Dale WarlandComposersOnline [CO]: You have commissioned choral music from all sorts of composers, and have conducted countless programs of 20th and 21st century music. From your unique perspective on the current state of choral music, are there any modern compositional trends that you see going on right now?
Dale Warland [DW]: I guess I don’t see any obvious, major trends. Every composer that I encounter seems to develop his or her own voice, which is great. But I would say that harmony seems to take more interest right now than rhythm, per se.
CO: You’re hearing more tonal music?
DW: Yes, and with certain exceptions, certainly. But rhythm seems to take a back seat. There is, in terms of harmony, what I call a “cluster binge” going on. But the music itself is often very stagnant as far as a sense of flow or motion because rhythm has become secondary. This just happens to be what I see a lot. But composers and choirs in this country I think are really – and I’m talking about this country – are much more limited, or are making themselves much more limited in their use of anything but very simple rhythms and meters.
CO: Do you think that that stems from needing to be performed? Are composers simplifying their music just to be able to get it heard?
DW: I think to a large extent they are. Not the so-called well-established composers, but those who really seemingly are trying to get ahead in their careers tend to write, I think, in order to be performed. And as a result they make things too simplistic.
CO: Is there a way around that for the emerging composer?
DW: I think there is. There’s no question, there’s a big need for simple, effective choral music, but I think that’s a great challenge for composers – to learn how to write for the masses, but still with a fresh voice. And that’s not easy, that’s not easy at all. But with a little bit of effort, combined with good imagination, of course, I think we could fill that need without “writing down.”
CO: Do certain pieces come to mind – of composers you admire – who are writing easy enough pieces that the masses can do, but which still have a sense of flow?

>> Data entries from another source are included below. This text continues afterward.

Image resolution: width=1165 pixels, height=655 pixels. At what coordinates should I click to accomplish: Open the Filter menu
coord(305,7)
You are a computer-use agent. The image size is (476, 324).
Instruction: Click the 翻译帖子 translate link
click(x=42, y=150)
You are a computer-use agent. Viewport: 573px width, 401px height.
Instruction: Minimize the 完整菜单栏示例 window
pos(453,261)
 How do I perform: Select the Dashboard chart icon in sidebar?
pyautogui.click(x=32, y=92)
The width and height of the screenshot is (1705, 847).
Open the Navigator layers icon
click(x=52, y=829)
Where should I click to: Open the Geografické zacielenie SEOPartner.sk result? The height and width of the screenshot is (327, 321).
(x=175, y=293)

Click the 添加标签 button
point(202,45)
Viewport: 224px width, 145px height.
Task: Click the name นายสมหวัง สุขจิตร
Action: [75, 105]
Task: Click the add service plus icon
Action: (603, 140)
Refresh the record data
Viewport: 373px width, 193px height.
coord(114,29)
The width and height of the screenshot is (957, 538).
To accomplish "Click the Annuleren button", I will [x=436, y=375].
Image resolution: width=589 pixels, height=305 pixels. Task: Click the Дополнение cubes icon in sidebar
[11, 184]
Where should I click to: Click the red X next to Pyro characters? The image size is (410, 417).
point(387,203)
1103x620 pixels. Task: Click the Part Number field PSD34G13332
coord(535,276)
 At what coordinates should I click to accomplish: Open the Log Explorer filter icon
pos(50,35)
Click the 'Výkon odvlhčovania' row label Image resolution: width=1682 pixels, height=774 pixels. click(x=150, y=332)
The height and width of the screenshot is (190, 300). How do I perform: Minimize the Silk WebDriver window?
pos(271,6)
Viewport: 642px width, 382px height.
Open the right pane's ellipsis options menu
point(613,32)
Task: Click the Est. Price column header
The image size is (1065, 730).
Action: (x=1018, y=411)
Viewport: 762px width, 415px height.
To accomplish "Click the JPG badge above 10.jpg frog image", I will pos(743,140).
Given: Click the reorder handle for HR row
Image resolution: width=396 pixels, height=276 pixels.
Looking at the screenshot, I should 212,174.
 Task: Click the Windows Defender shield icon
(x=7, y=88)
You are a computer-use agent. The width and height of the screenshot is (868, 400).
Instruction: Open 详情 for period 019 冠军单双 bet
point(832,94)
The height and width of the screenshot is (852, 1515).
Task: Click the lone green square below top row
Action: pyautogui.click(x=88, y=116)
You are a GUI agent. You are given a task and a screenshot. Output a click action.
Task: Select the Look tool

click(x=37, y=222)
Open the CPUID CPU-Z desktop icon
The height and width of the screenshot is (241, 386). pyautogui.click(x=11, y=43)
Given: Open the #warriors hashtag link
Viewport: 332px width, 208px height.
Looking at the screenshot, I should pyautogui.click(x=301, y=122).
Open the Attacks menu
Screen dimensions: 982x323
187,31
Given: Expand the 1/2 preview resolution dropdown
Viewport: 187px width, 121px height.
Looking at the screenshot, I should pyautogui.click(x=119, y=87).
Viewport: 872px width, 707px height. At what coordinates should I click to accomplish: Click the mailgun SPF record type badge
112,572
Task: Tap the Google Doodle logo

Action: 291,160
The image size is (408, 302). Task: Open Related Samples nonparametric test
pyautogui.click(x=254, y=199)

DW: There are certain composers right here [in Minneapolis] who are doing just that. Steve Paulus is one. [ed: Stephen Paulus’ Pilgrims’ Hymn was recently performed in the funeral ceremonies of former President Ronald Reagan.] He is able to write very accessible music that has a creative, fresh touch to it. That’s the best example I think.
CO: When I think of repertoire I’ve done with you, I think of Halsey Stevens’ Go Lovely Rose.
DW: Yes, that certainly is a good example. I think that’s the big challenge: to write accessible music that’s still really good and well-crafted. But as far as learning how to write specifically for chorus, as a special instrument, I’d just say look at those like Rachmaninoff, Howells, and Britten.
CO: Are there specific “camps” of styles that composers new to choral music should be familiar with?
DW: I don’t see any specific camps, but there very well may be. I just can’t spot any or name any.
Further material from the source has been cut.